Cikatriz lo miró, y luego al guiso. Se echó a reír y lo aceptó.
—¡Me uniría a la mismísima Vigilante Nocturna en torno a un fuego si hubiera un guiso de por medio!
—Ten cuidado —dijo Teft—. Es guiso de comecuernos. Podrían haber conchas de caracol o pinzas de cangrejo flotando.
—¡No las hay! —ladró Roca—. Es una lástima que tengas gustos de llanero poco refinados, pero preparo la comida tal como me lo ordena nuestro querido jefe de puente.
Kaladin sonrió y dejó escapar un profundo suspiro cuando Cikatriz se sentó. Otros salieron tras él, trayendo cuencos, y se sentaron. Algunos se pusieron a contemplar el fuego, sin decir mucho, pero otros empezaron a reír y a cantar. En un momento Gaz pasó por allí y los miró con su único ojo, como tratando de decidir si estaban rompiendo alguna regla del campamento. No lo hacían. Kaladin lo había comprobado.
Kaladin cogió un cuenco de guiso y se lo ofreció a Gaz. El sargento hizo una mueca de desdén y se marchó.
«No se pueden esperar demasiados milagros en una noche», pensó Kaladin con un suspiro, y se sentó y probó el guiso. Estaba bastante bueno. Sonrió, y se unió a la canción de Dunny.
A la mañana siguiente, cuando Kaladin llamó a los hombres para que se levantaran, tres cuartas partes salieron rápidamente del barracón, todos menos los que más se quejaban: Moash, Sigzil, Narm y un par más. Los que acudieron a su llamada parecían sorprendentemente descansados, a pesar de la larga noche que habían pasado cantando y comiendo.
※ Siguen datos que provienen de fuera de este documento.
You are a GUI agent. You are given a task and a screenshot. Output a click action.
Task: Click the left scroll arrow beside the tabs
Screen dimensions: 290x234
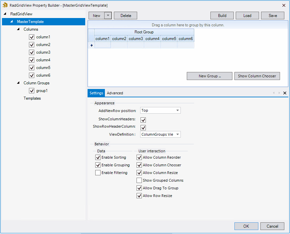pyautogui.click(x=274, y=93)
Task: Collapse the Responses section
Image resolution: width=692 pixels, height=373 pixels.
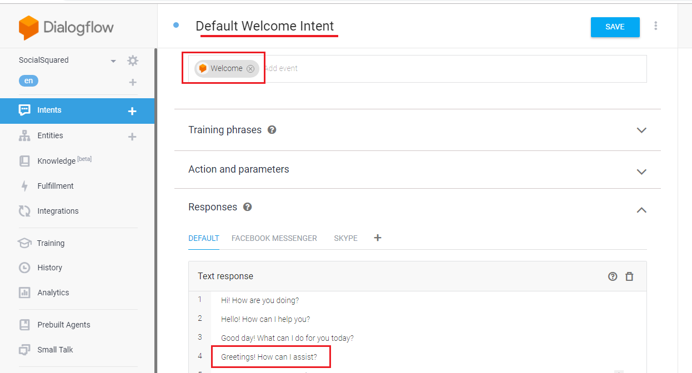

Cuando les ordenó que se reunieran con él para practicar cargando el puente, casi todos los que se habían levantado se unieron a él.
No todos, pero los suficientes.
Tenía la impresión de que Moash y los demás cederían pronto. Habían probado su guiso. Nadie lo había rechazado. Y ahora que tenía a tantos hombres, los demás se sentirían incómodos si no participaban. El Puente Cuatro era suyo.
Ahora tenía que mantenerlos vivos el tiempo suficiente para que significara algo.